§ **The input**
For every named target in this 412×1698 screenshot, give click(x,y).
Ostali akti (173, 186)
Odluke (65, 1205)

--

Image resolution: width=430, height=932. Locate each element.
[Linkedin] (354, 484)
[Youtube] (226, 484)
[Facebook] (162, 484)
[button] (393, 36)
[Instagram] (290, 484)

§ **Work request**
Please transcribe exactly the lines above from the line that has "For every named" up to and including the line that has "Odluke (65, 1205)"; no other line belongs in the answer.

§ **Solution to this exercise**
For every named target in this 412×1698 screenshot, give click(x,y).
Ostali akti (173, 186)
Odluke (65, 1205)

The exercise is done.